"For Christ's sake, Venetia, you're like a dog worrying a bone. Let be!" said Paris shortly.
"But why can't we?" she insisted.
Exasperated, Paris explained, "You have put your finger on the reason. Magnus goes to the expense of keeping a town house all year round. You are free to use it whenever you have invitations into Edinburgh. How many times in a whole summer does that add up to? Three? Four?"
"Magnus only keeps it for the convenience of his whore," Shannon remarked in her blunt way.
Paris turned on her. "He has lived with Margaret Sinclair fifteen years; when will you stop referring to her as a whore?"
"When he puts a wedding ring on her finger," stated Venetia.
"She could have rings on every finger and every toe, and she'd still be a whore," stated Shannon flatly.
Alexandria said to her twin brother in a low voice, "I'll bet Paris uses Magnus's town house for whoring."
Paris said in a voice that was quietly dangerous, "Repeat that, Alexandria."
"I said that I absolutely refuse to go to the McDonald's tatty old ball!" she asserted stubbornly.
The brothers and sisters exchanged unbelieving glances as they burst into uproarious laughter. Paris wiped a tear from his eye.. "By God, Alexandria, you are the best liar of the bunch."
"An achievement worthy of a Cockburn." Alexander bowed in homage to his twin.
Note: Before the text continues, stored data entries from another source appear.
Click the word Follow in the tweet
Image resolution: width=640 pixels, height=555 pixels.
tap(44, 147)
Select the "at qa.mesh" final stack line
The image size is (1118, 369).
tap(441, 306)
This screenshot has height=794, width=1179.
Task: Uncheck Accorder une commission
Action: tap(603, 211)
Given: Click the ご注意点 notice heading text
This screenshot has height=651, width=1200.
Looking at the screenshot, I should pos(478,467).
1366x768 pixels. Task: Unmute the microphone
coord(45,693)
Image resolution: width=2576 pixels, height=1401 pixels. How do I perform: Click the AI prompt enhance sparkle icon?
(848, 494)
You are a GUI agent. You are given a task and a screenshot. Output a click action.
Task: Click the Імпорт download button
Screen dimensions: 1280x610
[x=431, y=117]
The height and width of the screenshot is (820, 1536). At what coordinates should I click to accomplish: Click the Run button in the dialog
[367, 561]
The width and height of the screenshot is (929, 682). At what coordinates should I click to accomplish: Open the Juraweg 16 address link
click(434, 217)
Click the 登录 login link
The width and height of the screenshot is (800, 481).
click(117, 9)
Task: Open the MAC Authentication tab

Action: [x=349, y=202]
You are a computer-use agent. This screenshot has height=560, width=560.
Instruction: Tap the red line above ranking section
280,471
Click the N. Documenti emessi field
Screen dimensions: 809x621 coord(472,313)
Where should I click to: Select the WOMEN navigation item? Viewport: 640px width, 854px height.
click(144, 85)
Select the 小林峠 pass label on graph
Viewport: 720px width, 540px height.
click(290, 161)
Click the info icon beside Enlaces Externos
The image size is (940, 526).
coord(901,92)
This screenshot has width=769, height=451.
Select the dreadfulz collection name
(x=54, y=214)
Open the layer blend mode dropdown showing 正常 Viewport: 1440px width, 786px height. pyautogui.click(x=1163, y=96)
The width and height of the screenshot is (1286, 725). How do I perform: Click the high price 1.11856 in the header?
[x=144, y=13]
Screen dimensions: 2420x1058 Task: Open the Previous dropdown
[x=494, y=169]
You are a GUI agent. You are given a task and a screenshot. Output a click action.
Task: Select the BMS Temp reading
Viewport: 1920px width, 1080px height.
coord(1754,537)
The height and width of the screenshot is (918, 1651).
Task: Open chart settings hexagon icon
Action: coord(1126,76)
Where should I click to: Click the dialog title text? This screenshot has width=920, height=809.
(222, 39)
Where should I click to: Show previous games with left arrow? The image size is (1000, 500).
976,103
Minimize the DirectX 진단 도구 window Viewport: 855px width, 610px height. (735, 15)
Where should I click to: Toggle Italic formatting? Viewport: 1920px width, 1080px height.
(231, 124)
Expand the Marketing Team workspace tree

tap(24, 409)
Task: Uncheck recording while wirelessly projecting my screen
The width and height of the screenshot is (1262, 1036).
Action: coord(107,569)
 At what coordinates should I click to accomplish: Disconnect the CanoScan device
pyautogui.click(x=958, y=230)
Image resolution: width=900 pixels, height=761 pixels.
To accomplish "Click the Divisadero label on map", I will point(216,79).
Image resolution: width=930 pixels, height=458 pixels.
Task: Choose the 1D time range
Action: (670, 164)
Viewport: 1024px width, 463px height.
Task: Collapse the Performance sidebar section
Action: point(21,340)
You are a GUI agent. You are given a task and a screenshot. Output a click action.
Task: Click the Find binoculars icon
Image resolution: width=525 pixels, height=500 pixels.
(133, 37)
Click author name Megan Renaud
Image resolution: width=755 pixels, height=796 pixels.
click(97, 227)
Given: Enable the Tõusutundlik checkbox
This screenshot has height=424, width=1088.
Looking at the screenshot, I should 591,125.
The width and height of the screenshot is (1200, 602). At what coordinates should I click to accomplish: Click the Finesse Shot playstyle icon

As Paris looked about the room, he realized that Damascus, Shannon. and Venetia were anticipating the ball because they were ready for husbands. Alexandria, at fifteen, wasn't quite interested yet. He shook his head in disbelief. They'd grown into women while he'd been preoccupied with the bloody Gordons. "Damascus, who brought the invitation? Why didn't you bring him up for refreshments?" questioned Paris.
"It was Jean's brother, young Scotty McDonald.
Troy was pouring him some of your contraband brandy down in the barracks when I left."
"Good God, the men will polish off the whole lot. You know they lave hollow legs with sponges in their boots! Half that brandy is promised in Edinburgh at five hundred percent profit!"
The ball was an excuse to announce the betrothal of Jean McDonald, so it turned out. They had been friends with the McDonalds since childhood. When the Cockburn sisters learned of the approaching nuptials, they were green with envy. They liked to be first in everything, and a childhood friend snaring a husband before one of them was not something they had expected.
Paris was annoyed that after he'd taken the trouble to escort his sisters to the damned ball in the first place, they sniped at him every time they passed him. He talked Douglas, the eldest McDonald brother, into escaping with him to famous Ainslee's Tavern on High Street. They went straight through to the private dining room in the rear, where Scotland's young nobility idled away its leisure hours. Cockburn wasn't at all surprised to see both Lord Lennox and Lord Logan with a great many of his other friends.
"Rogue, over here, Your Lordship," shouted Logan, and made room for him at the table.
Paris grinned "We escaped from an engagement party."
"Ah, weddings are in the air this season," said Lord Lennox. "Is this the lucky bridegroom?"
"No," said Douglas McDonald, "my sister, Marrying a Stewart."
"I'm a Stewart!" exclaimed Lennox. "Cousin to the King and Bothwell. We will be related, then." He smiled.
"Christ, we're all related— all descended from kings Although God knows that's no recommendation. I usually try to keep it quiet." Paris laughed.
David Lennox was extremely tall and fair and looked every inch the-gentleman when compared with his friend Logan, whose looks and manners were more rugged and earthy. At the moment Logie had obviously made-enough inroads on a bottle of whisky to make him philosophize. "Did you ever notice how one wedding will start a chain reaction? Sort of spreads like a disease?"
"Bloody fools," remarked Paris. "No woman is worth giving up your freedom for."
"Oh, I don't know, Rogue. Take your sister Damascus— a more tempting morsel I never set eyes on," claimed David Lennox.
"Is she the one with the beautiful big breasts?" Logan laughed.
"No, that's my sister Shannon; you coarse lout. I'll thank you to keep your bloody mind off my sister's breasts," growled Paris, only half joking.
"I'll bet she's rewarding in bed," Logan said. dreamily.